Evan R. Murphy comments on AGI Ruin: A List of Lethalities

Evan R. Murphy 11 Jun 2022 20:09 UTC
1 point
0
What you’re saying seems to contradict the orthogonality thesis. Intelligence level and goals are independent, or at least not tightly interdependent.

Let’s use the common example of a paperclip maximizer. Maximizing total long-term paperclips is a strange goal for an agent to have, but most people in AI alignment think it’s possible that an AI ~~could be trained to optimize for something like this~~ like this could in principle emerge from training (though we don’t know how to reliably train one on purpose).

Now why couldn’t an agent by motivated to maximize short-term paperclips? It wants more paperclips, but it will always take 1 paperclip now over 1 or even 10 or 100 a minute in the future. It wants paperclips ASAP. This is one contrived example of what a myopic AI might look like—a myopic paperclip maximizer.
- Eliezer Yudkowsky 12 Jun 2022 3:16 UTC
  11 points
  11
  Parent
  I don’t think we could train an AI to optimize for long-term paperclips. Maybe I’m not “most people in AI alignment” but still, just saying.
  - Evan R. Murphy 12 Jun 2022 6:56 UTC
    1 point
    0
    Parent
    I was trying to contrast the myopic paperclip maximizer idea with the classic paperclip maximizer. Perhaps “long-term” was a lousy choice of words. What would be better: simple paperclip maximizer, unconditional paperclip maximizer, or something?
    
    Update: On second thought, maybe what you were getting at is that it’s not clear how to deliberately train a paperclip maximizer in the current paradigm. If you tried, you’d likely end up with a mesa-optimizer on some unpredictable proxy objective, like a deceptively aligned steel maximizer.
- TekhneMakre 11 Jun 2022 20:52 UTC
  3 points
  −1
  Parent
  
  Yes, I’m saying that AIs are very likely to have (in a broad sense, including e.g. having subagents that have) long-term goals.

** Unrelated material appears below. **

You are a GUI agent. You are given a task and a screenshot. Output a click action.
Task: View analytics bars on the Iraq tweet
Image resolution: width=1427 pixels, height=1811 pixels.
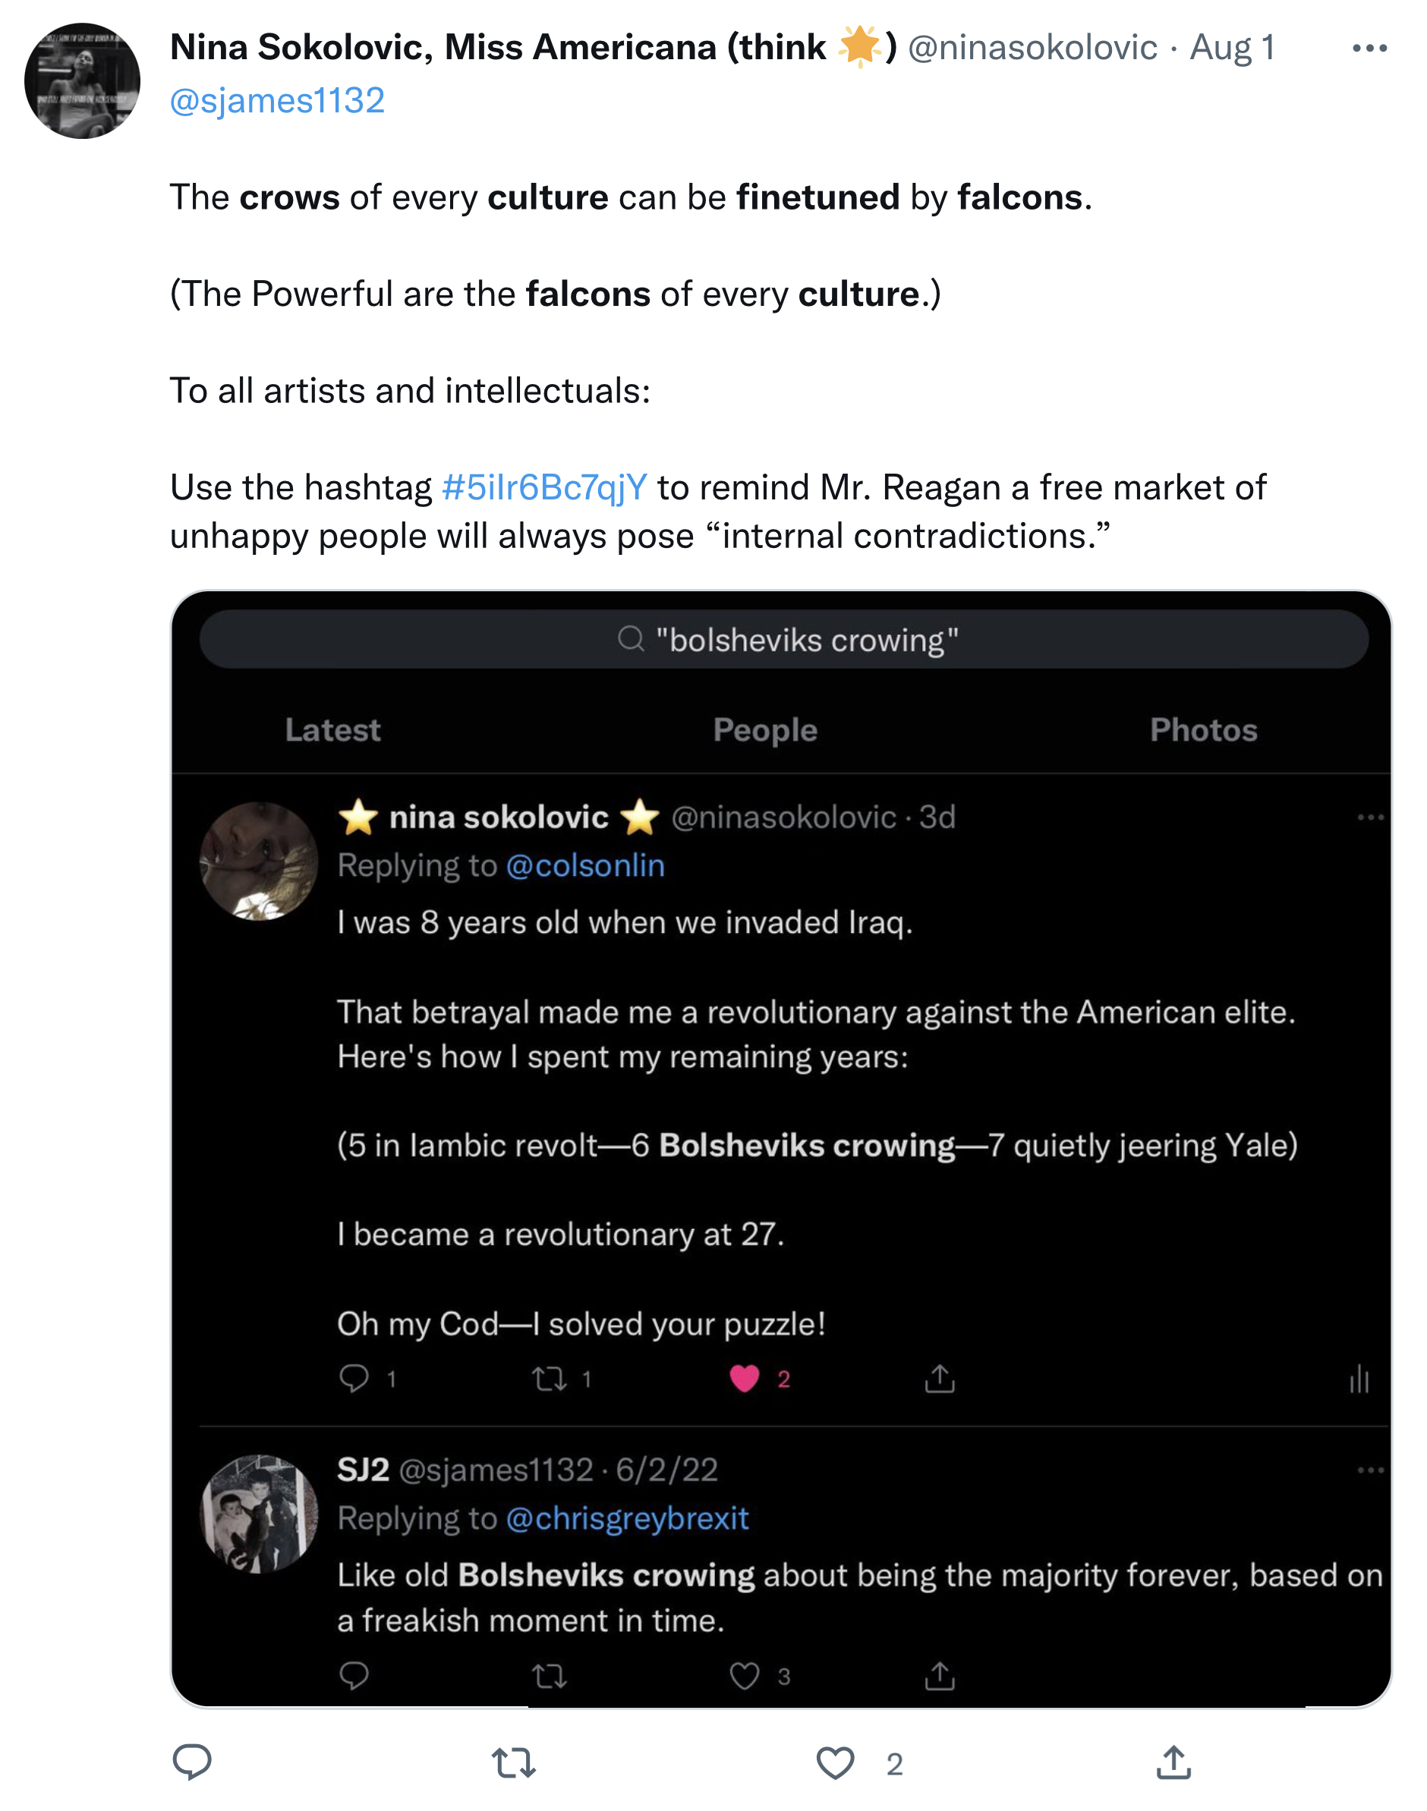pos(1359,1378)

  Now why couldn’t an agent by motivated to maximize short-term paperclips?
  It *could*, but I’m saying that making an AI like that isn’t like choosing a loss function for training, because long-term thinking is convergent.

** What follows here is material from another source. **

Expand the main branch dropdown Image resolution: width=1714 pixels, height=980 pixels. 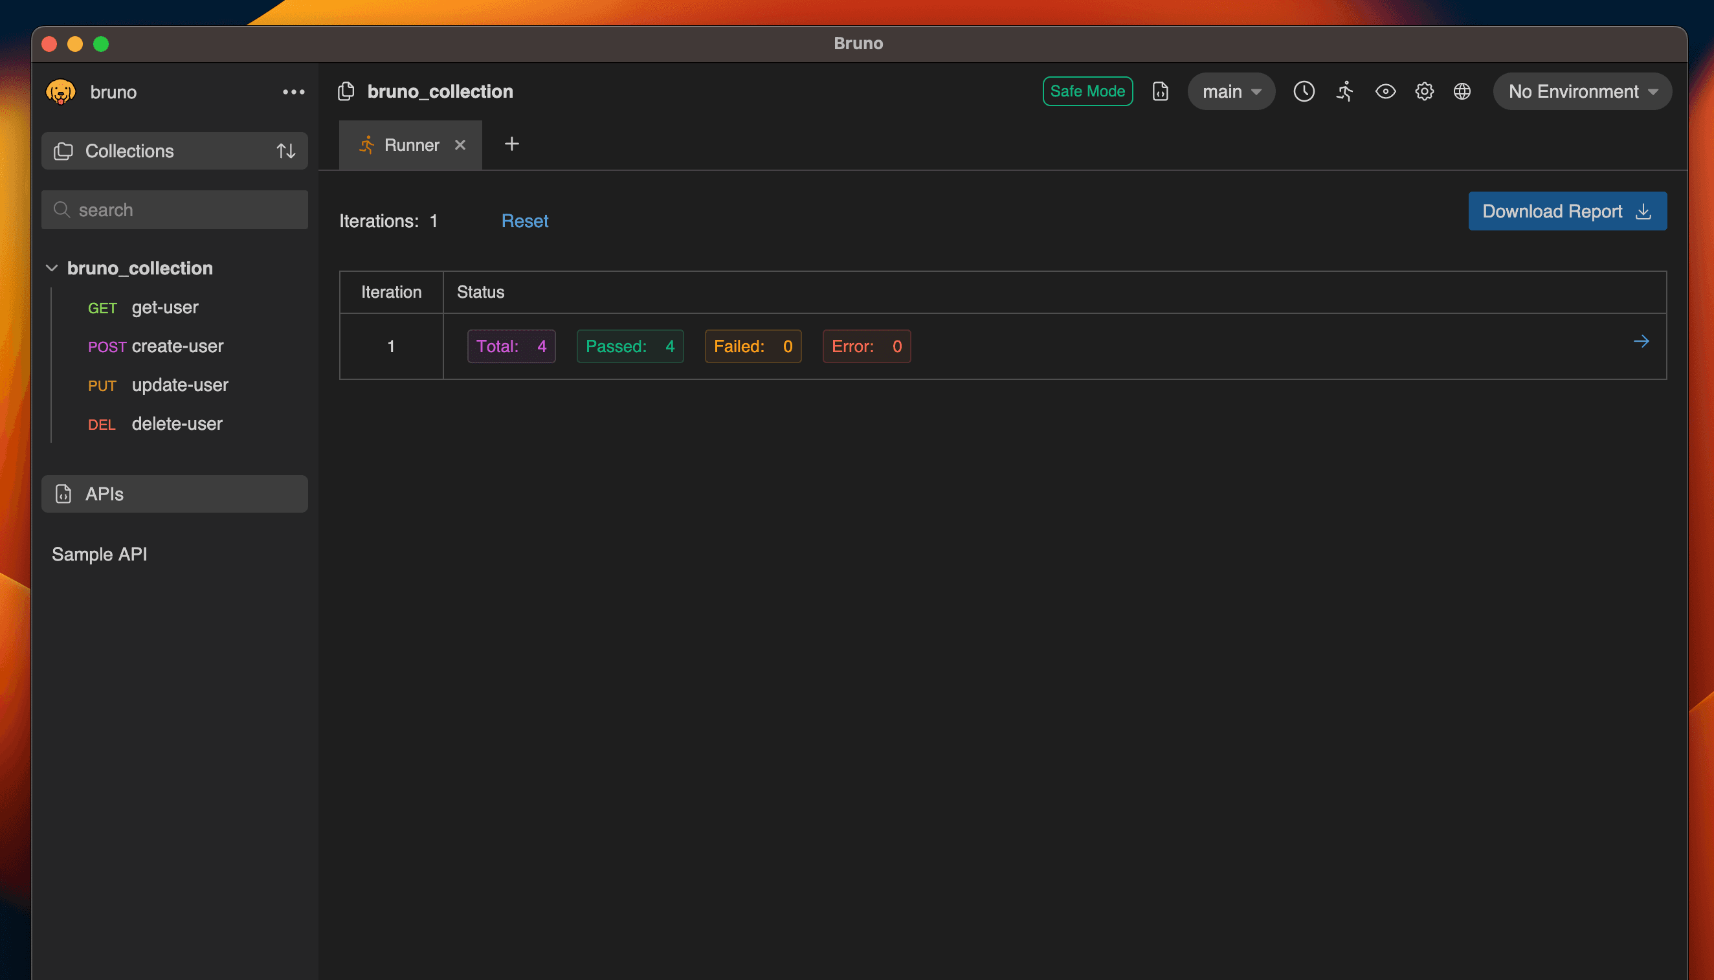pyautogui.click(x=1231, y=92)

  Your original comment said:
  I can’t see anything unnatural about an agent that has both consequentialist reasoning capabilities and a high time preference.
  This is what I’m arguing against. I’m saying it’s very unnatural. *Possible*, but very unnatural.
  And:
  This means that it would never sacrifice reward now for reward later, and so it would essentially be exempt from instrumental convergence.
  This sounds like you’re saying that myopia *makes* there not be convergent instrumental goals. I’m saying myopia basically *implies* there not being convergent instrumental goals, and therefore is at least as hard as making there not be CIGs.
- Rob Bensinger 12 Jun 2022 3:36 UTC
  2 points
  0
  Parent
  most people in AI alignment think it’s possible that an AI could be trained to optimize for something like this.
  I don’t think we have any idea how to do this. If we knew how to get an AGI system to reliably maximize the number of paperclips in the universe, that might be most of the (strawberry-grade) alignment problem solved right there.
  - Evan R. Murphy 12 Jun 2022 7:32 UTC
    1 point
    0
    Parent
    You’re right, my mistake—of course we don’t know how to deliberately and reliably train a paperclip maximizer. I’ve updated the parent comment now to say:
    most people in AI alignment think it’s possible that an AI like this could in principle emerge from training (though we don’t know how to reliably train one on purpose).
- Jeff Rose 11 Jun 2022 20:44 UTC
  2 points
  −1
  Parent
  It feels like you are setting a discount rate higher than reality demands. A rationally intelligent agent should wind up with a discount rate that matches reality (e.g. in this case, probably the rate at which paper clips decay or the global real rate of interest).